Zukunft der Energie

Power-Pack fürs Klima


Evonik-Experten tüfteln an umweltschonender Energie

Auch ungewöhnliche Wege führen zu Erfindungen. Klinkenputzen zum Beispiel. Chemie-Ingenieur Stefan Nordhoff hat es ausprobiert. Mehrere Monate streif­ten er und sein Team durch die Büros und Labors des Unternehmens Evonik. Und fragten die Kollegen: Wie können wir mehr Energie sparen? Wie können wir das Klima besser schützen? Wie Wind- und Sonnenenergie speichern?

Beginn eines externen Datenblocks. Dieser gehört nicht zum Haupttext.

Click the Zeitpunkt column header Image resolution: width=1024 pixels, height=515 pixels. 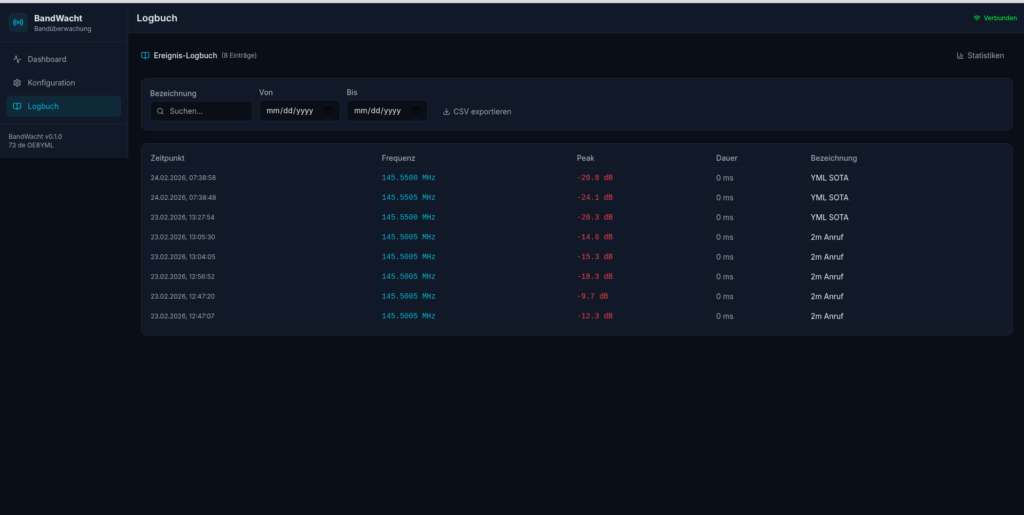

Das war im Frühjahr. Heute tüfteln Nordhoff und 50 Mitarbeiter bereits an den Antworten auf diese Fragen. Viele von ihnen in einem eigenen For­schungszentrum in Marl, dem Science-to-Business-Center „Eco2“. Über 50 Millionen Euro will Evonik hier in den nächsten fünf Jahren investieren. Bis dahin sollen die ersten Erfindungen marktreif sein.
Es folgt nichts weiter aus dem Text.